Desde quando deflagrou em 2014, a Lava Jato foi comparada inúmeras vezes - com razão - à Mãos Limpas, operação que investigou a corrupção nos níveis mais altos da política e do empreendedorismo da Itália. Entre 1992 e 1994, uma equipe de cinco magistrados do ministério público de Milão, liderados pelo juiz Antonio Di Pietro, sacudiu as fundações do país. Em dois anos, o judiciário emitiu cerca de 1.300 condenações e o valor da propina foi estimado em centenas de bilhões de euros. O estopim foi o descobrimento, em 17 de fevereiro de 1992, de uma pequena quantia de dinheiro, equivalente a 3.500 euros, paga por um empresário a Mario Chiesa, importante membro do partido socialista.
Durante as investigações e os sucessivos processos, as cúpulas de todos os grandes partidos, desde o partido socialista à democracia cristã, que haviam governado a Itália desde o pós-guerra foram decapitadas. Líderes, ex premiers, tesoureiros e ministros foram chamados a depor nos tribunais e sofreram pesadas condenações. O primeiro ministro socialista da época Bettino Craxi, em discurso no Parlamento, admitiu que o caixa dois era prática comum em todos os partidos. Nas eleições de 1994, ele não conseguiu se reeleger e, tendo perdido a imunidade parlamentar e temendo ser preso a qualquer momento, fugiu para Tunísia onde viveu até sua morte em janeiro de 2000. Enquanto foragido, foi condenado a mais de dez anos de prisão.
O vácuo deixado pela dissolução dos partidos tradicionais foi preenchido por pequenas legendas de oposição como a Liga do Norte, que lutava pela separação do país, e pelo Movimento Social Italiano, herdeiro do extinto partido fascista. Mas sobretudo pelo magnata Silvio Berlusconi, que representava uma figura de ruptura externa ao sistema político. Em poucos meses, o empresário fundou o movimento Forza Italia e, com o apoio de seus tevês, conquistou as eleições, tonando-se primeiro ministro, em março de 1994. Berlusconi dominou a cena política italiana durante 20 anos, mostrando que as consequências de Mãos Limpas se estendem até hoje.

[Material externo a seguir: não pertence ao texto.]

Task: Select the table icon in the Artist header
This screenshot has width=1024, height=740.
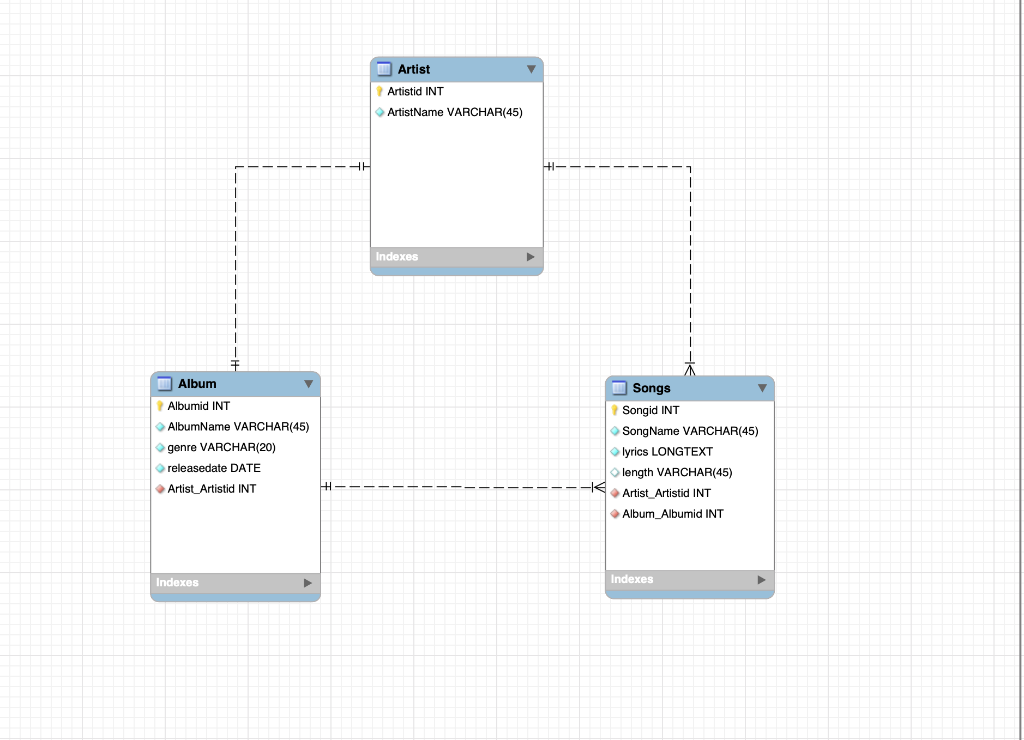Action: pos(384,69)
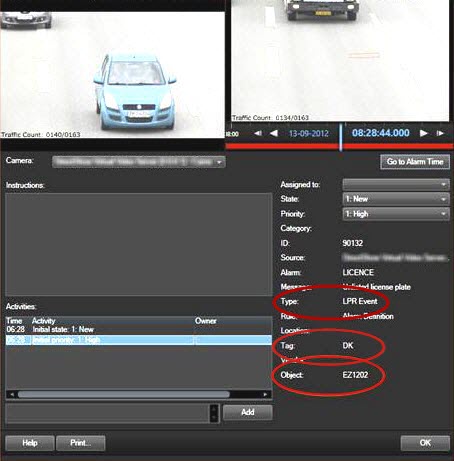This screenshot has height=461, width=454.
Task: Select the Initial state 1: New activity row
Action: (x=139, y=330)
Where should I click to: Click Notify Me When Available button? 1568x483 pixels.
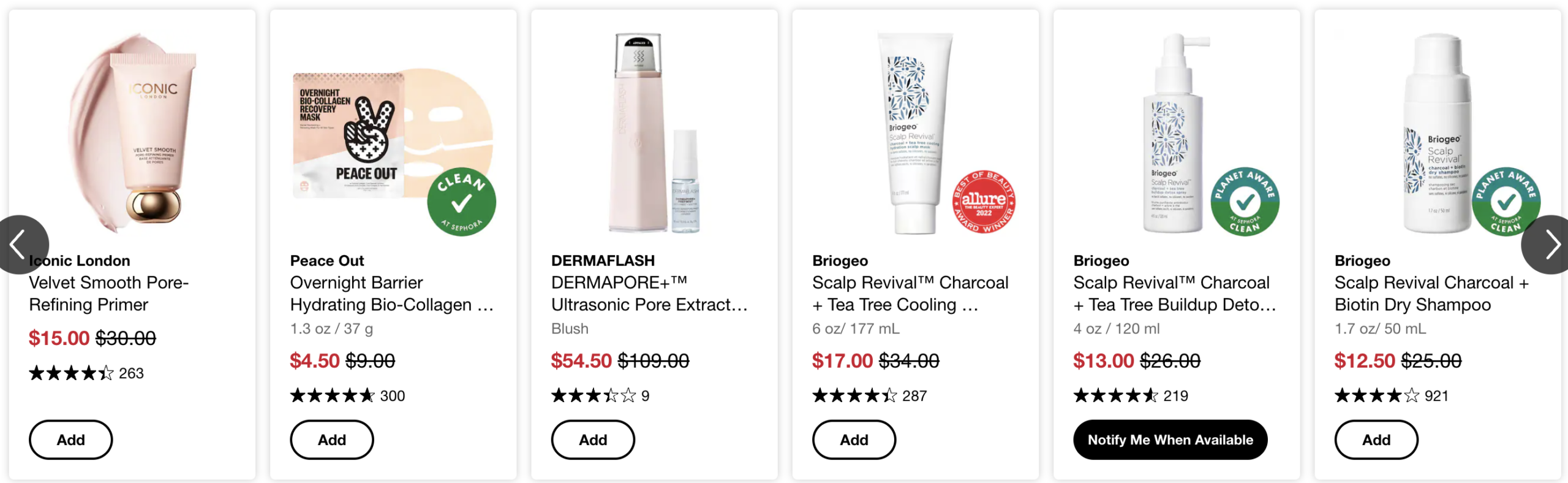1170,439
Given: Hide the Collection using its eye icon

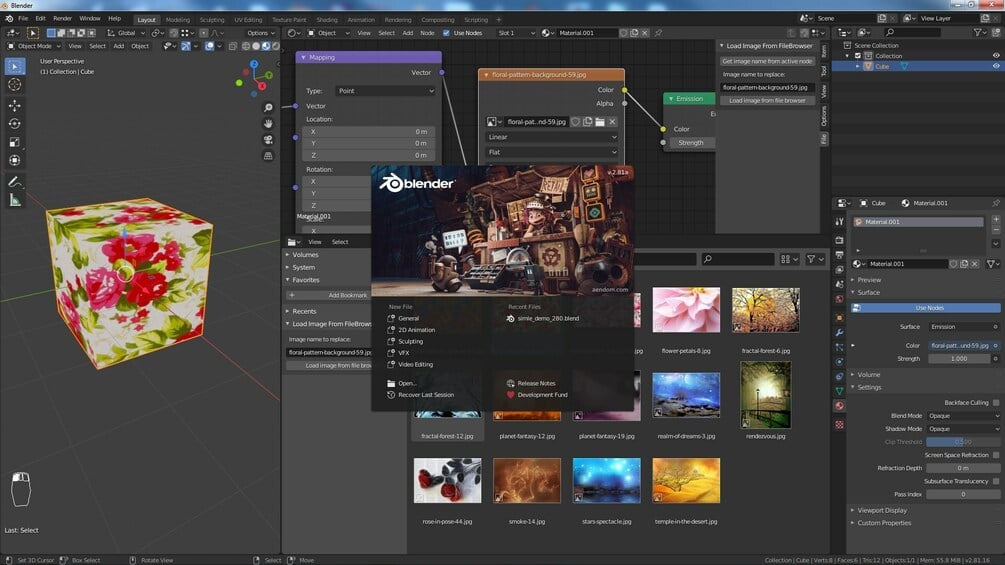Looking at the screenshot, I should pyautogui.click(x=995, y=56).
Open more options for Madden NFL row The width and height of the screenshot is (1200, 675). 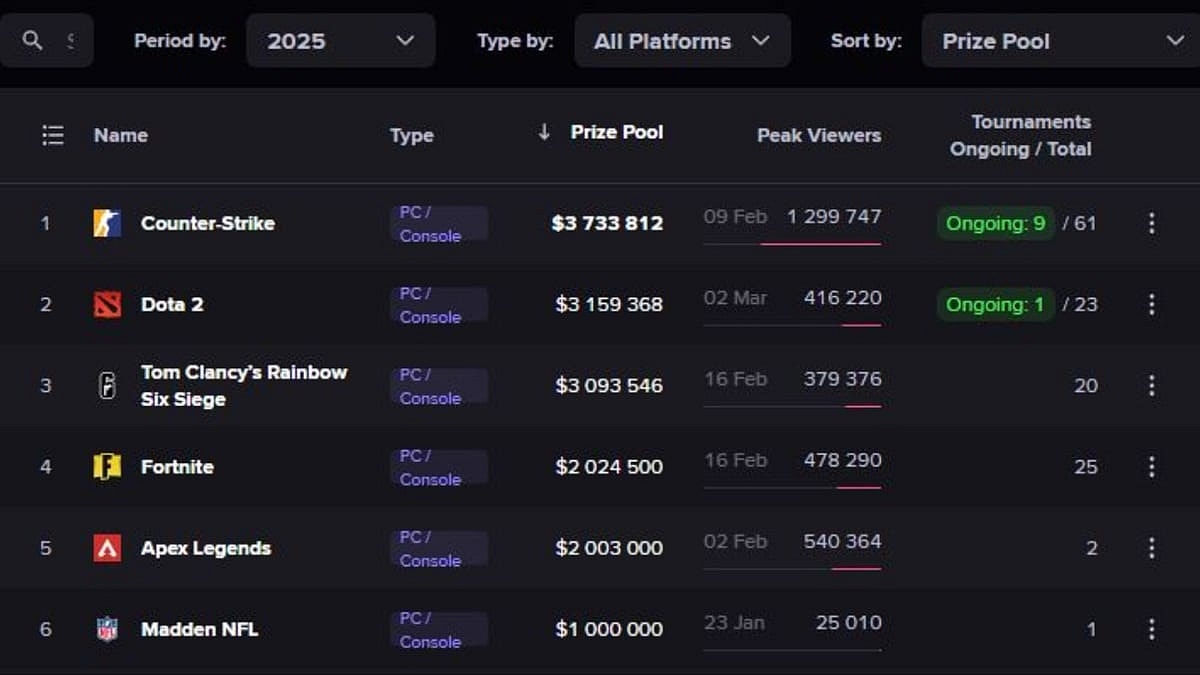tap(1151, 629)
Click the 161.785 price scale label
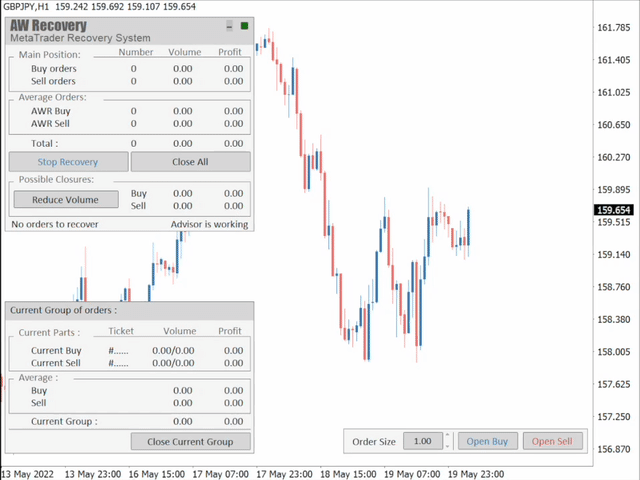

Apesar do apoio popular e da mídia, a equipe de juízes sofreu duros ataques por parte da política, recebeu ameaças de morte e foi vítima de complôs e dossiês. Sob as pressões, no final de 1994, Di Pietro abandonou a magistratura e as investigações. Foi o fim de Mãos Limpas. No entanto, sua aprovação popular havia atingido 80% e ele era visto como um verdadeiro herói nacional. Em 1996, aceitou o cargo de ministro no recém-empossado governo de centro-esquerda de Romano Prodi e, em 1998, fundou seu partido Itália dos Valores, cujo objetivo era a moralização da vida pública. Em 2012, um suposto escândalo sobre seu patrimônio, revelado por uma investigação jornalística, pôs fim a sua experiência política.
Ironicamente, Berlusconi era um dos principais financiadores de Craxi e do partido socialista e também estava envolvido na investigação. Isso, porém, não impediu que convidasse dois magistrados de Mãos Limpas, Antonio Di Pietro e Piercamillo Davigo, para integrar os ministérios e dar uma cara de moralidade ao novo governo. Ambos os juízes recusaram a oferta e optaram por continuar as investigações. Durante sua carreira política, Berlusconi, aproveitando de seu cargo e poder midiático, conseguiu escapatórias em numerosos processos, sofrendo uma condenação por crimes fiscais, só em 2013.
Multidão nas ruas
Em 30 de abril de 1993, no meio das investigações de Mãos Limpas, uma multidão de pessoas enfurecidas aguarda a saída do primeiro ministro Bettino Craxi em frente ao hotel Raphael, em Roma. A massa agita no ar notas de dinheiro aos gritos “Bettino, você quer essas também?”. Ao sair do prédio, o líder do partido socialista é recebido por uma chuvarada de moedas que atinge ele, a escolta e o carro.